[Reading passage]:
+++

No randomized controlled trials have been done to establish the efficacy of nPEP because of the ethical issues created by the knowledge that PEP in the occupational setting (oPEP) reduced rates of transmission.9 However, this demonstrated efficacy of oPEP, as well as compelling animal evidence,10-12 supports the use of nPEP, and it is -- and should be -- standard practice for non-occupational exposures deemed to be high risk. Importantly, there is no evidence that the availability of nPEP leads to an increase in high-risk behavior.13 Frustratingly, awareness of nPEP in communities at risk, among healthcare providers, and in emergency room settings continues to be less than ideal14-15; education about and access to effective nPEP must remain a priority.

Patients presenting for nPEP give providers an invaluable opportunity to do baseline HIV testing, provide education and counseling about risk behaviors, evaluate for possible PrEP, and perhaps most important, to attempt to engage patients in ongoing medical care to address other problems that may exist, such as substance use and mental health issues. These patients are a group that may have HIV already and have been found to have elevated future risk for both HIV seroconversion16 and acquisition of other sexually transmitted diseases, including hepatitis C. Acute hepatitis C has now reached epidemic levels in some populations of men who have sex with men17 (although it may be that it is simply being detected more frequently18).

+++

[What is expected]:
Extend the passage on non-occupational HIV post-exposure prophylaxis (nPEP), picking up after its final sentence.

[Dataset excerpt]:

+++

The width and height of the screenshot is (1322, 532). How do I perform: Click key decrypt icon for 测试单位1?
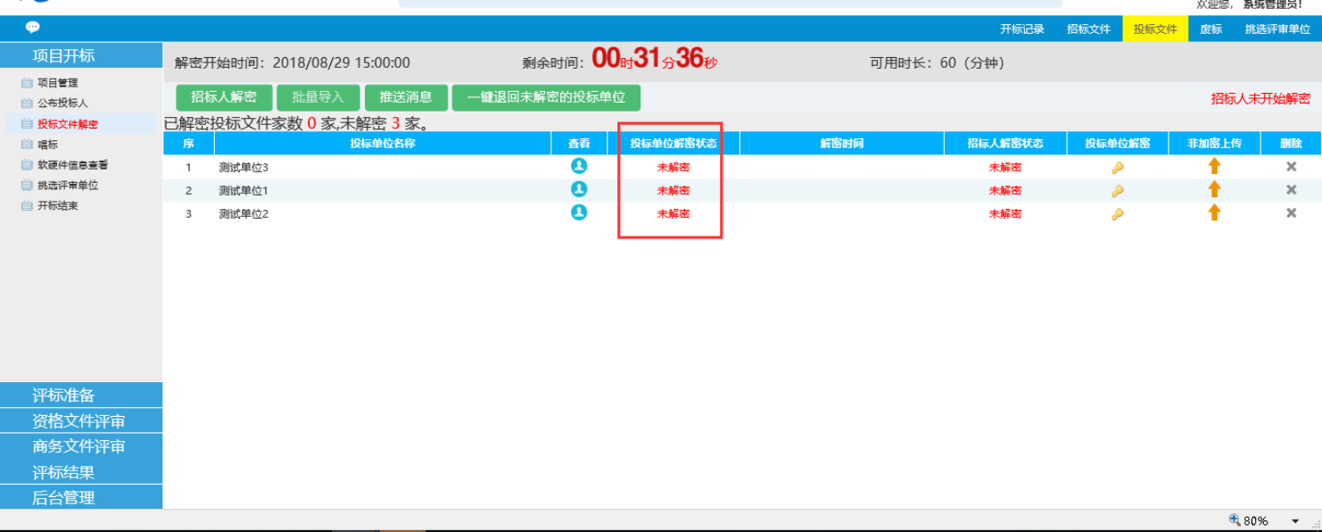point(1117,190)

+++

[Written response]:
Even if prophylaxis is not indicated, these encounters may represent a rare contact with the healthcare system for an at-risk individual who could benefit from ongoing care, education, and counseling.

Although rates of completion for 28 days of nPEP are generally higher than the rates found in oPEP studies, tolerability of older regimens has remained a significant problem. This update addresses that with a key change -- recommending that the preferred regimen include tenofovir, emtricitabine (or lamivudine), and raltegravir, agents that are extremely well tolerated and have been shown to result in higher completion rates in all PEP settings.19,20

This update also highlights the importance of timely consultation with experts in the treatment of HIV. In addition to knowledge about and access to PEP, proper assessment of risk, forewarning of possible side effects and how to manage them, and counseling on adhering to the full 28-day course are vital and best managed by a provider with experience in this setting.

Some patients may under- or overestimate the actual risk of the presenting exposure21; given the high stakes, proper selection for nPEP is vital. Just as crucial are situations in which the source patient may be known to have HIV or may have had a recent exposure and could possibly have acute infection, raising the risk for transmission significantly.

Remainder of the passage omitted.